Instructions to follow: Copy, from the data below, every line that has "computer" in it.
Data records Start Marker
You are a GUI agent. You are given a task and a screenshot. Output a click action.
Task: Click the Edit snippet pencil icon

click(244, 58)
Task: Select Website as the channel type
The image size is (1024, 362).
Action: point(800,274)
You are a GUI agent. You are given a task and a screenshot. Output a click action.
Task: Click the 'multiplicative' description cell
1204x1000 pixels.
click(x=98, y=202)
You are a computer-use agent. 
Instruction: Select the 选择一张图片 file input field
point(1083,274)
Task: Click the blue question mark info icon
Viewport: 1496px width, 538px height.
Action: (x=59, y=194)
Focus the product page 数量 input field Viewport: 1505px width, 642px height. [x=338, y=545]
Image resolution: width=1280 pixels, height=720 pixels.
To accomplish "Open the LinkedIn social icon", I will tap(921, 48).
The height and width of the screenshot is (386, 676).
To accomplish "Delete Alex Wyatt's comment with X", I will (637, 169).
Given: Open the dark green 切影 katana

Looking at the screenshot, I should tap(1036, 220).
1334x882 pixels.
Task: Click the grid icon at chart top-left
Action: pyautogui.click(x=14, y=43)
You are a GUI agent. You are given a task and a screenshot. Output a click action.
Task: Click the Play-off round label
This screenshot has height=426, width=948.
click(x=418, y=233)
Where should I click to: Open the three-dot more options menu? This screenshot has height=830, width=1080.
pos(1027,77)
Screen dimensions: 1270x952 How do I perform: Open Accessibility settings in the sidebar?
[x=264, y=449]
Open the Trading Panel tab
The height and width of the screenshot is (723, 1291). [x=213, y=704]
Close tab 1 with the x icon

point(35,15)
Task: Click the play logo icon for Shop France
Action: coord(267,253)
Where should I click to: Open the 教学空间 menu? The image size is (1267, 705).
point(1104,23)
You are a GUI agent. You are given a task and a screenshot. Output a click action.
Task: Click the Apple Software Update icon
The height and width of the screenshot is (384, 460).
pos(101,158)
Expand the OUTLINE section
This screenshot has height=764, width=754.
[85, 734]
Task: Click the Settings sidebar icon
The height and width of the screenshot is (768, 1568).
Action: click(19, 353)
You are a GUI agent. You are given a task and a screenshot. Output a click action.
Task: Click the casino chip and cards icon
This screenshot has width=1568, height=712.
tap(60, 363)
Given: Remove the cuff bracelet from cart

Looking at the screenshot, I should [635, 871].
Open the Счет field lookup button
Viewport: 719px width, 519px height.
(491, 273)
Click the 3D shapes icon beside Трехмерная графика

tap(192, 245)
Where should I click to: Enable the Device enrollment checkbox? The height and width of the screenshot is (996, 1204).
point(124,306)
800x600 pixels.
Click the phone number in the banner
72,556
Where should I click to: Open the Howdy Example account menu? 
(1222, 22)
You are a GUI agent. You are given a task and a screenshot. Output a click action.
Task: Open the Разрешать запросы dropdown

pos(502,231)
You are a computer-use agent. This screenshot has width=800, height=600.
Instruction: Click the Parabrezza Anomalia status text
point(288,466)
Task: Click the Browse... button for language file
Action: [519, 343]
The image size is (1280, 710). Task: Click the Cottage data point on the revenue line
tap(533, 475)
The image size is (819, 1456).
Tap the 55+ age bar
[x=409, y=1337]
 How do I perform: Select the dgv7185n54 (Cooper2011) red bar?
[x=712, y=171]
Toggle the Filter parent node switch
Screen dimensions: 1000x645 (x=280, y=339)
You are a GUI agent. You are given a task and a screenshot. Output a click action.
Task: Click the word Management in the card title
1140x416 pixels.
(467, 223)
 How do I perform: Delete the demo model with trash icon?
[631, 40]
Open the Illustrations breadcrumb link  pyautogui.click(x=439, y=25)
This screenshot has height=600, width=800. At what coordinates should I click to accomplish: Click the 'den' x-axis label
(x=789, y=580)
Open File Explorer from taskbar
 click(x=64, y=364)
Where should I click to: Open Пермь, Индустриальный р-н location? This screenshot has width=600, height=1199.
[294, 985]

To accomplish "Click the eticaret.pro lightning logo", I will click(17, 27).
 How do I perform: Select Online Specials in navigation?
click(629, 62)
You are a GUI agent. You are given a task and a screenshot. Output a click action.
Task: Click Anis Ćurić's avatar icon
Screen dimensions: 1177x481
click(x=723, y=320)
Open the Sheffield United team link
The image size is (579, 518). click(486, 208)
Data records End Marker
Result of this exercise:
You are a computer-use agent. 
You are a computer-use agent. This screenshot has width=800, height=600.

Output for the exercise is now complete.